Dans le rôle titre Askar Abdrazakov emporte tout sur son passage. On ne sait qu’admirer le plus : sa conviction, la beauté intrinsèque d’une voix à la confondante facilité, au point que l’on croirait le rôle spécialement pour lui. Tout aussi fascinant, l’Ezio de Vittore Vitelli, chevaleresque à souhait, dont le timbre, rappelle irrésistiblement celui du jeune Massard, avec cette pointe irréfutable de ténor sous-jacent.
Pour sa cinquième saison à l’Opéra de Marseille, Giuseppe Gipalli, simplement parfait, a mis le public dans sa poche en deux airs. Du sérieux et du solide également chez les comprimari (Martin-Bonnet-Comparetti).

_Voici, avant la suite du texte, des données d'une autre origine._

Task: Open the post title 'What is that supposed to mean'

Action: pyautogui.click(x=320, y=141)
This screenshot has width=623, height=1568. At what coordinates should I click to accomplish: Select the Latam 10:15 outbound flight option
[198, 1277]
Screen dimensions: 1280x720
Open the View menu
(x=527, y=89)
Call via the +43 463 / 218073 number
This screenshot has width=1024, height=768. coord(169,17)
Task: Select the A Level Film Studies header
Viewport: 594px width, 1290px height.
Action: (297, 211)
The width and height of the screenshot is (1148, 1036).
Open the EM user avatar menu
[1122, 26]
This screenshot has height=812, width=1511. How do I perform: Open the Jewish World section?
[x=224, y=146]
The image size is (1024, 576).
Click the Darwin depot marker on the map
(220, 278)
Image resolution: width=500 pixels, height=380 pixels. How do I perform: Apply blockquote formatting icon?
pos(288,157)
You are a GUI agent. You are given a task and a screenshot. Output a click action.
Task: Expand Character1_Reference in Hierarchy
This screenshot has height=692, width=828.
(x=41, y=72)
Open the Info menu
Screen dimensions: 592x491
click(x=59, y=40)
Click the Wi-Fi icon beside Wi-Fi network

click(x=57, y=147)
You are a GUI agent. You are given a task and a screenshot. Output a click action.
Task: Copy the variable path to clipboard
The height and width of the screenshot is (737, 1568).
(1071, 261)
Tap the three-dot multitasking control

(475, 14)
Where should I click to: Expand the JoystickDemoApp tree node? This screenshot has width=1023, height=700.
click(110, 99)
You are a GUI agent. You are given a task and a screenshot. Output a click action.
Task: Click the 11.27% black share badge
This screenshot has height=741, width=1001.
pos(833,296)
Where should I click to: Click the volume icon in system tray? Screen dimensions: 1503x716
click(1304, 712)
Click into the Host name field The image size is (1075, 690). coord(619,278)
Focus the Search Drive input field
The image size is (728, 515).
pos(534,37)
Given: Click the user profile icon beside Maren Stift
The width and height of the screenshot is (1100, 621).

Reste le cas de Sylvie Valayre. Un physique hollywoodien, un port altier, une conviction de tous les instants… Hélas, la Diva française négocie d’une voix ingrate, inégale, sans couleur, les trois tessitures du rôle meurtrier, mal fagoté, écrit à la va comme je te pousse, d’Odabella…
En ce dimanche pascal, du si bémol grave au contre ut, une prestation aussi agréable qu’une crucifixion au Golgotha… Méritait-elle pour autant les huées du public au rideau final ? Certainement pas…
Giuliano Carella a piloté fosse et plateau avec sensibilité et flamme. Sa direction fine et généreuse pour cette partition de la nuit et de la mort était un des atouts de cette matinée. En prime, la superbe participation des chœurs, dont les interventions se reçoivent comme des uppercuts en pleine poitrine.
Avec une économie de biens qui pour une fois ne nuit pas, Yves Coudray a signé une saisissante mise en espace qui rappelle irrésistiblement le style des années Vilar du glorieux T.N.P. Quelques accessoires, une gestuelle étudiée, la magie des lumières crépusculairement sanguinolentes de Philippe Grosperrin nous changeaient agréablement des reconstitutions pseudo-historiques où même les plus grands se sont luxueusement plantés. Pour au final un résultat franchement efficace, et diaboliquement intelligent.